• Reading passage
----------------------------------------

BioPharm International
Volume 22, Issue 9

ABSTRACT

A novel Protein A alternative stationary phase based on the variable heavy chain fragment of immune camelid antibody was evaluated and compared to commonly used commercial Protein A resins. The parameters evaluated were elution pH, equilibrium isotherm, dynamic binding capacity, and host cell protein clearance using a set of Chinese hamster ovary-derived monoclonal antibodies and Fc-fusion proteins. Linear retention experiments were used to compare the specificity of these resins for both non-IgG model proteins as well as antibodies and Fc-fusion proteins. The experimental results showed that the new camelid antibody resin behaved very similarly to Protein A resins in terms of retention of non-IgG model proteins and IgG-based molecules. Dynamic binding capacity was found to be comparable for Fc-fusion proteins and slightly lower for antibodies. Host cell protein clearance profiles were also similar under preparative conditions using complex biological feeds. Finally, the binding mechanism was explored by using different mobile-phase modifiers in linear pH gradient retention experiments.

----------------------------------------

• Data listing
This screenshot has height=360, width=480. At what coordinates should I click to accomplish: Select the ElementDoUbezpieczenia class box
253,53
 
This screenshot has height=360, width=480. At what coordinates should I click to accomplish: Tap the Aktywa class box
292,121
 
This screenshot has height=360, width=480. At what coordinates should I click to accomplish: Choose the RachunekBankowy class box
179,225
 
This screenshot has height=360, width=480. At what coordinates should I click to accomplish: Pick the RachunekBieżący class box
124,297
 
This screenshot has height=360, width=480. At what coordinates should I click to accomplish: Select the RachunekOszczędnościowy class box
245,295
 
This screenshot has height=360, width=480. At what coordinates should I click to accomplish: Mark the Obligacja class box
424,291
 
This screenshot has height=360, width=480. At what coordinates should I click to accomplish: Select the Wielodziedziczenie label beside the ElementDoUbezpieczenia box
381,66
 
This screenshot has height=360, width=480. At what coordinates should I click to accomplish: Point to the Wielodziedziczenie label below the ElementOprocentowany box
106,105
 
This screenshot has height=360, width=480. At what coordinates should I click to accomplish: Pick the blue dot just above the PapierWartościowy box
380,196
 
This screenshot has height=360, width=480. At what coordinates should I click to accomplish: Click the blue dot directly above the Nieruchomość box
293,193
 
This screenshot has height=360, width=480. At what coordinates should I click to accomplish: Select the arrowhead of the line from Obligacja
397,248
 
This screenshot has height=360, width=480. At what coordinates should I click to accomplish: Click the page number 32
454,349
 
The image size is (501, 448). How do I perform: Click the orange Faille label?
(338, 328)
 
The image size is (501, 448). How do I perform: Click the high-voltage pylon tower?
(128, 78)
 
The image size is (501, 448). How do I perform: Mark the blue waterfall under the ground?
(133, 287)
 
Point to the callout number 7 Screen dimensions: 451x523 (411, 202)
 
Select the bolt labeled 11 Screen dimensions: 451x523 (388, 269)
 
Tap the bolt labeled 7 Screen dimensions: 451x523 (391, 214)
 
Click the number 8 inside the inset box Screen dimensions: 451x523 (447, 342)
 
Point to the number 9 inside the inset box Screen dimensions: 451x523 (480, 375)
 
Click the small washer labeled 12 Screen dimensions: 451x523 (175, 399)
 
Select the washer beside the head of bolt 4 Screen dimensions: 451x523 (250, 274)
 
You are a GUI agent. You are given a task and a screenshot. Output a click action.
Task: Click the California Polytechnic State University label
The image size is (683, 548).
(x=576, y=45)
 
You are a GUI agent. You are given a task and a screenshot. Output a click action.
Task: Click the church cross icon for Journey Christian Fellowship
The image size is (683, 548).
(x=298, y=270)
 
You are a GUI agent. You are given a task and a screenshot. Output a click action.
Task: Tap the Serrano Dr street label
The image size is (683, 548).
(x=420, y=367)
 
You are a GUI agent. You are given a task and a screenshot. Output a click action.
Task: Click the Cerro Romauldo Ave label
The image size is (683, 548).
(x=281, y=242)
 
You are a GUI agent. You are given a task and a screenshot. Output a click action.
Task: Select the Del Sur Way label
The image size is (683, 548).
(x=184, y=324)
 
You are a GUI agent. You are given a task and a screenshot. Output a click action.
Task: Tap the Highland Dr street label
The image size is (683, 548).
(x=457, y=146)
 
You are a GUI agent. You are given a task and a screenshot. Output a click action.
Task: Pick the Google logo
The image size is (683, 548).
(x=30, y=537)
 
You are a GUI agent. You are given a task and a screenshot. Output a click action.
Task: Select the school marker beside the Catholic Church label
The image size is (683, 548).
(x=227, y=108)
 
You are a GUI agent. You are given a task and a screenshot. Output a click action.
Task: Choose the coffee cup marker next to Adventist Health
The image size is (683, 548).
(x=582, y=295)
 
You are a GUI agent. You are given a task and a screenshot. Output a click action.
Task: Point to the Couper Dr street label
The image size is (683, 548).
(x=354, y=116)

----------------------------------------

• Your assignment
Write out the abstract about the camelid antibody resin above in full, word for word.

• Response area
BioPharm International
Volume 22, Issue 9

ABSTRACT

A novel Protein A alternative stationary phase based on the variable heavy chain fragment of immune camelid antibody was evaluated and compared to commonly used commercial Protein A resins. The parameters evaluated were elution pH, equilibrium isotherm, dynamic binding capacity, and host cell protein clearance using a set of Chinese hamster ovary-derived monoclonal antibodies and Fc-fusion proteins. Linear retention experiments were used to compare the specificity of these resins for both non-IgG model proteins as well as antibodies and Fc-fusion proteins. The experimental results showed that the new camelid antibody resin behaved very similarly to Protein A resins in terms of retention of non-IgG model proteins and IgG-based molecules. Dynamic binding capacity was found to be comparable for Fc-fusion proteins and slightly lower for antibodies. Host cell protein clearance profiles were also similar under preparative conditions using complex biological feeds. Finally, the binding mechanism was explored by using different mobile-phase modifiers in linear pH gradient retention experiments.